Last night I was talking to Anwar, who studies graphic design, and I was telling him precisely this. I told him how I have all this great knowledge that goes far and beyond what I'm really interested in. He responded something simple, but it went down deep. He said "No doubt about it, you're an artist. You just don't know it yet."
Wow.
He left me totally confused. Have I been in the wrong place all this time? I mean, I enjoy immensely what I do. Programming all these advanced and complex systems that no one understands but my fellow geeks is fun and all, but my real pride and joy is when people that's not from this side of the geek force see an advanced software and decide that they like it, not because it's high-tech, but because it's appealing to their senses (or interests). Example? This website. I feel the need to express myself artistically, be it by writing, creating something visual, or cooking. But I discovered that my passion is not even to create something, but to inspire.
Inspiration.
When I write an article like this one, I want to somehow inspire those who read it. When I take a picture, I want someone to say "wow" and hate me, not because I can take a nice picture, but because I was there and could experience it's content from a first-person view. If I cook something, it's all good: it can be the best dish in the world (it most likely isn't), but if there's no one to share it with, or to tell about, it's bland. Same with a website. At my current job I'm building a very "prefessional" and "corporate" website for a very specific list of clients. My happiness in such a project comes not from creating quality stuff, but from pleased customers that tell me that they like the fact that I put attention to the details that make the use of the website a pleasure. It doesn't even matter that there's a fat user manual that they need to read to be able to use the website. What matters to them is that even that manual interacts with the user in the way they would expect something appealing would. It feels good and makes me feel good about it.

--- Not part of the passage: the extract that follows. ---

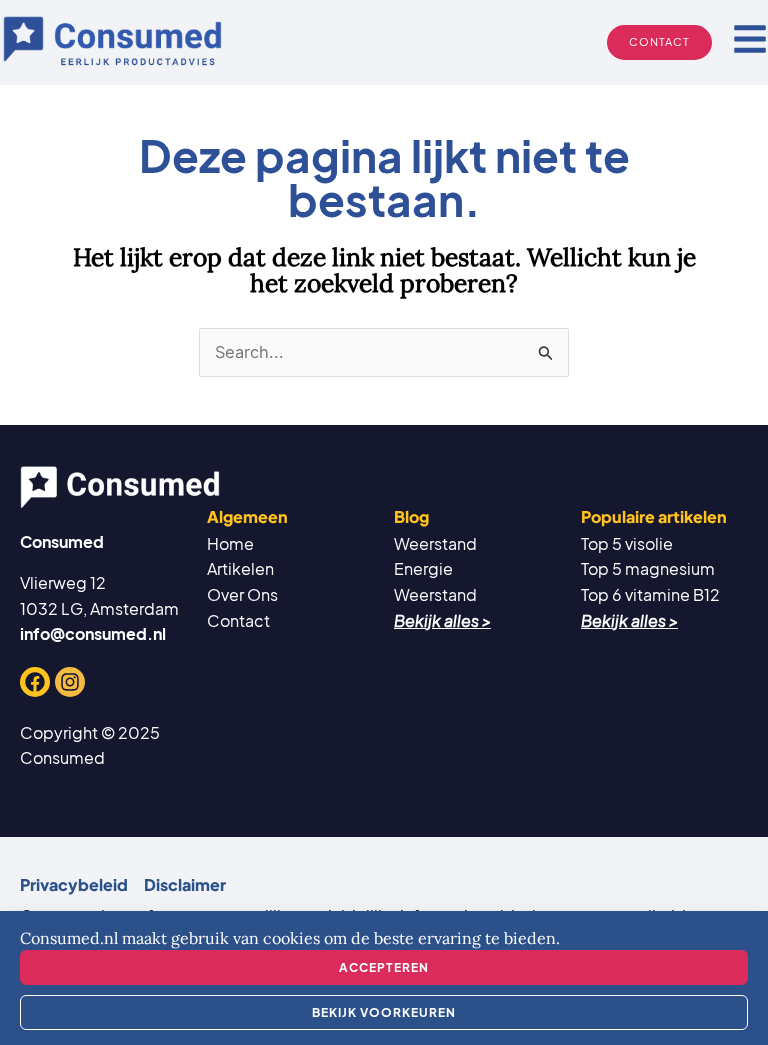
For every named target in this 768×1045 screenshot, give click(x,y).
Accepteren (384, 967)
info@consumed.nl (93, 633)
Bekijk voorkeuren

I don't really want to give up my engineering roots, but I don't want to be a proper "engineer" either, in the traditional sense of the word. I want something more. I want my work to inspire. Each day I feel a greater gap between the engineering clan and me, and a stronger bond between the misfits that are called artists. And I realized all this while at the conference.
There is so much I want to learn. I want to learn visual design to apply it to my web development. I want to learn how to cook well to share my culinary creations by means of this same web-based medium I am hopefully helping to shape, and I want to travel all around the world to see everyone's perception of what I'm saying, and a bit more.